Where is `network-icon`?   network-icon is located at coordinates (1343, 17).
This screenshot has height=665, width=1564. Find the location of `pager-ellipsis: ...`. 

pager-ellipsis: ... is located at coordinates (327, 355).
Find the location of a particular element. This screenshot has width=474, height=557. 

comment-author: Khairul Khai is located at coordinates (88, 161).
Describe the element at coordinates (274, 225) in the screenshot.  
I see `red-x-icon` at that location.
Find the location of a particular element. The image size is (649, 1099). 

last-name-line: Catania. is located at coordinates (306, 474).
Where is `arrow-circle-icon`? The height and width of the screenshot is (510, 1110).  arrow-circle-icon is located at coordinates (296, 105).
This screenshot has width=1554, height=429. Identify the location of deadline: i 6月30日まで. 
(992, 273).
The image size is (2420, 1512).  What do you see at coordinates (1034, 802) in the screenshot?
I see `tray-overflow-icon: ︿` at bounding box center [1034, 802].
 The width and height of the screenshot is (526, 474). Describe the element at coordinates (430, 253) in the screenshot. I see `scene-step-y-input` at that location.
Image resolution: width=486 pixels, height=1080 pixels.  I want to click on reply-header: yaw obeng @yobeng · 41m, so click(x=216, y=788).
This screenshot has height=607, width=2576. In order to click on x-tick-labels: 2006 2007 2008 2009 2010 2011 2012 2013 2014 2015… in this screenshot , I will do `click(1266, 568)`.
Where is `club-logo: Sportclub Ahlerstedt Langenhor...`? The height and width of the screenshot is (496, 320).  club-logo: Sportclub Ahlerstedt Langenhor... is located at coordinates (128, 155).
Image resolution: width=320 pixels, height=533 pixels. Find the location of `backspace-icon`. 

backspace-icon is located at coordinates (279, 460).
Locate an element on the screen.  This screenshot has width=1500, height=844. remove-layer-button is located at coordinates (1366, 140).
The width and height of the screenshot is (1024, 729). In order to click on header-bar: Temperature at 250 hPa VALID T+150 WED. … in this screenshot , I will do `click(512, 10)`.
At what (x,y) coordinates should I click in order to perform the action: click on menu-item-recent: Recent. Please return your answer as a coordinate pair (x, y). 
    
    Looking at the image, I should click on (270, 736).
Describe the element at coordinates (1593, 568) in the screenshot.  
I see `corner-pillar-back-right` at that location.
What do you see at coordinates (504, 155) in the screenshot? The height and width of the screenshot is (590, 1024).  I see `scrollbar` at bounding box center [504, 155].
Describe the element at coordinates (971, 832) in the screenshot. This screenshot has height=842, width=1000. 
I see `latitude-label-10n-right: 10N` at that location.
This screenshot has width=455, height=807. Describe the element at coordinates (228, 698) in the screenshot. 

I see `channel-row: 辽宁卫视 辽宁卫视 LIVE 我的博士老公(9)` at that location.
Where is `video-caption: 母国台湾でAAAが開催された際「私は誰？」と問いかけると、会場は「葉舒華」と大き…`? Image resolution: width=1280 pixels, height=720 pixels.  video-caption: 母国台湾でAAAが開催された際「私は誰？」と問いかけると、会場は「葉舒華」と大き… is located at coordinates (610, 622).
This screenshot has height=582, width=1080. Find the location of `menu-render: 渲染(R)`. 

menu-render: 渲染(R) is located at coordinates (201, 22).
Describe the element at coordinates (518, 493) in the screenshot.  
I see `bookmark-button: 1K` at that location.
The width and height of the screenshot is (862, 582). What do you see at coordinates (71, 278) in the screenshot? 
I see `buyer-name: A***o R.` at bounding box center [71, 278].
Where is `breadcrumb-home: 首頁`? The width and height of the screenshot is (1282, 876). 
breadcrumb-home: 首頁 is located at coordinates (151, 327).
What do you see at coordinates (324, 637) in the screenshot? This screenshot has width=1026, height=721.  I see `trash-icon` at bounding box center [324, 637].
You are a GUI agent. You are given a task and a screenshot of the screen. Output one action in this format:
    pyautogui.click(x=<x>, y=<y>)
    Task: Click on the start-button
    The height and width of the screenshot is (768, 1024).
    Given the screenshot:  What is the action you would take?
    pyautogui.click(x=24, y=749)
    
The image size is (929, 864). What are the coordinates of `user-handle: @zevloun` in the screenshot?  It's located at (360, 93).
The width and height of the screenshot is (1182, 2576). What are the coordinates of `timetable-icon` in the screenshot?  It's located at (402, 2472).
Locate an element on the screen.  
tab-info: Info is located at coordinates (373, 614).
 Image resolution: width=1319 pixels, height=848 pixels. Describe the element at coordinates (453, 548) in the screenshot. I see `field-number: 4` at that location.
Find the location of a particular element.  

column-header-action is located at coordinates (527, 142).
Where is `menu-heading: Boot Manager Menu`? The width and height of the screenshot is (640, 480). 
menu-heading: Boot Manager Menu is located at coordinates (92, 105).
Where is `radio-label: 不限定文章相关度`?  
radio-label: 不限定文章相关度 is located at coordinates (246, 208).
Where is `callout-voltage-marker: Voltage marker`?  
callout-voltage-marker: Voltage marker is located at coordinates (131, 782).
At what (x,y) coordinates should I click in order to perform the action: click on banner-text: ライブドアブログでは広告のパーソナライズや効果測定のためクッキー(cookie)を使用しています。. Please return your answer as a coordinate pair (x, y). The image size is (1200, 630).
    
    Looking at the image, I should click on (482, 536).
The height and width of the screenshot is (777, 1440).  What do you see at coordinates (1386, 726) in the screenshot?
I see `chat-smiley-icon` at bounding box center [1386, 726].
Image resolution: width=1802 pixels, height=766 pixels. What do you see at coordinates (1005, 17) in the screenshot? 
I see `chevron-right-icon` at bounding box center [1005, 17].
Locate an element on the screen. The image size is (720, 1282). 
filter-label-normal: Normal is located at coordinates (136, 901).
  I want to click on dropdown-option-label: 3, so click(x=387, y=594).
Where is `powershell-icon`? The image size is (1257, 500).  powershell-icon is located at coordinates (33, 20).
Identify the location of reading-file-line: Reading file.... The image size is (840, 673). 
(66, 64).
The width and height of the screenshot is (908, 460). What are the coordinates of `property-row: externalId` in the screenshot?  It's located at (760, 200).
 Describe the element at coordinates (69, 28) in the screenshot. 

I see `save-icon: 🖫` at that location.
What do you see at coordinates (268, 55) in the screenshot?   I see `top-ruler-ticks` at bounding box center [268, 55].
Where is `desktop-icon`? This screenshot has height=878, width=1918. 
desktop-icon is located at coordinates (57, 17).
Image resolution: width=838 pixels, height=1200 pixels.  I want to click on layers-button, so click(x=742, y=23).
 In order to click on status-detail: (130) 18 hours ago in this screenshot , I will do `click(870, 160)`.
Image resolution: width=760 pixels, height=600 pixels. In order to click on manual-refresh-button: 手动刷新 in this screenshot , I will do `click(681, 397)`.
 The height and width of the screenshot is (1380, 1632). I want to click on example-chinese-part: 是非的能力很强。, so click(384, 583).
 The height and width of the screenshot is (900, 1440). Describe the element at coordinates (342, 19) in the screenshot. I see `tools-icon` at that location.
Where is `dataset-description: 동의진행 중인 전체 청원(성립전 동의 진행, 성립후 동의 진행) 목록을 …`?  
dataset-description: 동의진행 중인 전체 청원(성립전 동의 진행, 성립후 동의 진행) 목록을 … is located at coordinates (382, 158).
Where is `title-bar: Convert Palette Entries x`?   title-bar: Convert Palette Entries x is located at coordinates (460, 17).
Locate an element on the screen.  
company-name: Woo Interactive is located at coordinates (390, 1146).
------------------------------------------------------------------------
→ PROBLEM REQUIREMENTS
Write out every line of the listing above verbatim, from first to last.

→ ANSWER TO THE PROBLEM
Where is `network-icon`?   network-icon is located at coordinates (1343, 17).
This screenshot has height=665, width=1564. Find the location of `pager-ellipsis: ...`. 

pager-ellipsis: ... is located at coordinates (327, 355).
Find the location of a particular element. This screenshot has width=474, height=557. 

comment-author: Khairul Khai is located at coordinates (88, 161).
Describe the element at coordinates (274, 225) in the screenshot.  
I see `red-x-icon` at that location.
Find the location of a particular element. The image size is (649, 1099). 

last-name-line: Catania. is located at coordinates (306, 474).
Where is `arrow-circle-icon`? The height and width of the screenshot is (510, 1110).  arrow-circle-icon is located at coordinates (296, 105).
This screenshot has width=1554, height=429. Identify the location of deadline: i 6月30日まで. 
(992, 273).
The image size is (2420, 1512).  What do you see at coordinates (1034, 802) in the screenshot?
I see `tray-overflow-icon: ︿` at bounding box center [1034, 802].
 The width and height of the screenshot is (526, 474). Describe the element at coordinates (430, 253) in the screenshot. I see `scene-step-y-input` at that location.
Image resolution: width=486 pixels, height=1080 pixels.  I want to click on reply-header: yaw obeng @yobeng · 41m, so click(x=216, y=788).
This screenshot has height=607, width=2576. In order to click on x-tick-labels: 2006 2007 2008 2009 2010 2011 2012 2013 2014 2015… in this screenshot , I will do `click(1266, 568)`.
Where is `club-logo: Sportclub Ahlerstedt Langenhor...`? The height and width of the screenshot is (496, 320).  club-logo: Sportclub Ahlerstedt Langenhor... is located at coordinates (128, 155).
Image resolution: width=320 pixels, height=533 pixels. Find the location of `backspace-icon`. 

backspace-icon is located at coordinates (279, 460).
Locate an element on the screen.  This screenshot has width=1500, height=844. remove-layer-button is located at coordinates (1366, 140).
The width and height of the screenshot is (1024, 729). In order to click on header-bar: Temperature at 250 hPa VALID T+150 WED. … in this screenshot , I will do `click(512, 10)`.
At what (x,y) coordinates should I click in order to perform the action: click on menu-item-recent: Recent. Please return your answer as a coordinate pair (x, y). 
    
    Looking at the image, I should click on (270, 736).
Describe the element at coordinates (1593, 568) in the screenshot.  
I see `corner-pillar-back-right` at that location.
What do you see at coordinates (504, 155) in the screenshot? The height and width of the screenshot is (590, 1024).  I see `scrollbar` at bounding box center [504, 155].
Describe the element at coordinates (971, 832) in the screenshot. This screenshot has height=842, width=1000. 
I see `latitude-label-10n-right: 10N` at that location.
This screenshot has width=455, height=807. Describe the element at coordinates (228, 698) in the screenshot. 

I see `channel-row: 辽宁卫视 辽宁卫视 LIVE 我的博士老公(9)` at that location.
Where is `video-caption: 母国台湾でAAAが開催された際「私は誰？」と問いかけると、会場は「葉舒華」と大き…`? Image resolution: width=1280 pixels, height=720 pixels.  video-caption: 母国台湾でAAAが開催された際「私は誰？」と問いかけると、会場は「葉舒華」と大き… is located at coordinates (610, 622).
This screenshot has height=582, width=1080. Find the location of `menu-render: 渲染(R)`. 

menu-render: 渲染(R) is located at coordinates (201, 22).
Describe the element at coordinates (518, 493) in the screenshot.  
I see `bookmark-button: 1K` at that location.
The width and height of the screenshot is (862, 582). What do you see at coordinates (71, 278) in the screenshot? 
I see `buyer-name: A***o R.` at bounding box center [71, 278].
Where is `breadcrumb-home: 首頁`? The width and height of the screenshot is (1282, 876). 
breadcrumb-home: 首頁 is located at coordinates (151, 327).
What do you see at coordinates (324, 637) in the screenshot? This screenshot has width=1026, height=721.  I see `trash-icon` at bounding box center [324, 637].
You are a GUI agent. You are given a task and a screenshot of the screen. Output one action in this format:
    pyautogui.click(x=<x>, y=<y>)
    Task: Click on the start-button
    The height and width of the screenshot is (768, 1024).
    Given the screenshot:  What is the action you would take?
    pyautogui.click(x=24, y=749)
    
The image size is (929, 864). What are the coordinates of `user-handle: @zevloun` in the screenshot?  It's located at (360, 93).
The width and height of the screenshot is (1182, 2576). What are the coordinates of `timetable-icon` in the screenshot?  It's located at (402, 2472).
Locate an element on the screen.  
tab-info: Info is located at coordinates (373, 614).
 Image resolution: width=1319 pixels, height=848 pixels. Describe the element at coordinates (453, 548) in the screenshot. I see `field-number: 4` at that location.
Find the location of a particular element.  

column-header-action is located at coordinates (527, 142).
Where is `menu-heading: Boot Manager Menu`? The width and height of the screenshot is (640, 480). 
menu-heading: Boot Manager Menu is located at coordinates (92, 105).
Where is `radio-label: 不限定文章相关度`?  
radio-label: 不限定文章相关度 is located at coordinates (246, 208).
Where is `callout-voltage-marker: Voltage marker`?  
callout-voltage-marker: Voltage marker is located at coordinates (131, 782).
At what (x,y) coordinates should I click in order to perform the action: click on banner-text: ライブドアブログでは広告のパーソナライズや効果測定のためクッキー(cookie)を使用しています。. Please return your answer as a coordinate pair (x, y). The image size is (1200, 630).
    
    Looking at the image, I should click on (482, 536).
The height and width of the screenshot is (777, 1440).  What do you see at coordinates (1386, 726) in the screenshot?
I see `chat-smiley-icon` at bounding box center [1386, 726].
Image resolution: width=1802 pixels, height=766 pixels. What do you see at coordinates (1005, 17) in the screenshot? 
I see `chevron-right-icon` at bounding box center [1005, 17].
Locate an element on the screen. The image size is (720, 1282). 
filter-label-normal: Normal is located at coordinates (136, 901).
  I want to click on dropdown-option-label: 3, so click(x=387, y=594).
Where is `powershell-icon`? The image size is (1257, 500).  powershell-icon is located at coordinates (33, 20).
Identify the location of reading-file-line: Reading file.... The image size is (840, 673). 
(66, 64).
The width and height of the screenshot is (908, 460). What are the coordinates of `property-row: externalId` in the screenshot?  It's located at (760, 200).
 Describe the element at coordinates (69, 28) in the screenshot. 

I see `save-icon: 🖫` at that location.
What do you see at coordinates (268, 55) in the screenshot?   I see `top-ruler-ticks` at bounding box center [268, 55].
Where is `desktop-icon`? This screenshot has height=878, width=1918. 
desktop-icon is located at coordinates (57, 17).
Image resolution: width=838 pixels, height=1200 pixels.  I want to click on layers-button, so click(x=742, y=23).
 In order to click on status-detail: (130) 18 hours ago in this screenshot , I will do `click(870, 160)`.
Image resolution: width=760 pixels, height=600 pixels. In order to click on manual-refresh-button: 手动刷新 in this screenshot , I will do `click(681, 397)`.
 The height and width of the screenshot is (1380, 1632). I want to click on example-chinese-part: 是非的能力很强。, so click(384, 583).
 The height and width of the screenshot is (900, 1440). Describe the element at coordinates (342, 19) in the screenshot. I see `tools-icon` at that location.
Where is `dataset-description: 동의진행 중인 전체 청원(성립전 동의 진행, 성립후 동의 진행) 목록을 …`?  
dataset-description: 동의진행 중인 전체 청원(성립전 동의 진행, 성립후 동의 진행) 목록을 … is located at coordinates (382, 158).
Where is `title-bar: Convert Palette Entries x`?   title-bar: Convert Palette Entries x is located at coordinates (460, 17).
Locate an element on the screen.  
company-name: Woo Interactive is located at coordinates (390, 1146).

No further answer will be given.